Industry chamber FICCI has urged the Finance Ministry to amend the budget
proposal of imposing Fringe Benefit Tax (FBT) on employee stock options (ESOPs)
at the hands of the employer. Instead, ESOPs should be taxed only as perquisites
or capital gains at the employee level, for taxation to be just and
fair.
The difference between the `market price' (as defined by market
regulator SEBI) on the date of grant and the price at which the ESOPs are
granted to the employees should serve as the basis for computation of
FBT.
In cases where the Indian company does not issue its own shares nor
takes the ESOP cost in its books, the employee should continue paying the taxes
directly in the form of capital gains at the time of sale of the parent
company's shares in relation to all qualified plans, the chamber
suggested.
Nowhere in the world is ESOPs taxed as an employer's benefit
but is taxed as a capital gain or a perk at the employee level, the chamber
argued.
The Confederation of Indian Industry too has described levying of
FBT on ESOPs as a step to derail the momentum desired for ramping up employee
morale and commitment.
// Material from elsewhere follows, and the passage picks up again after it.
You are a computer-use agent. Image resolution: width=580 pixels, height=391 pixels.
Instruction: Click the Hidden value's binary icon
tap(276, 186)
In case it is not possible to scrap the proposal to levy
tax, the chamber suggested that the legislature should introduce the levy with
prospective effect on grants issued on or after April 1, 2007. As the levy of
FBT at the point of exercise will result in unenvisaged tax liability in the
hands of companies in respect of options, which have already been granted on or
before March 31, 2007, the business plans of companies will be substantially
vitiated due to the higher FBT incidence, argued the chamber.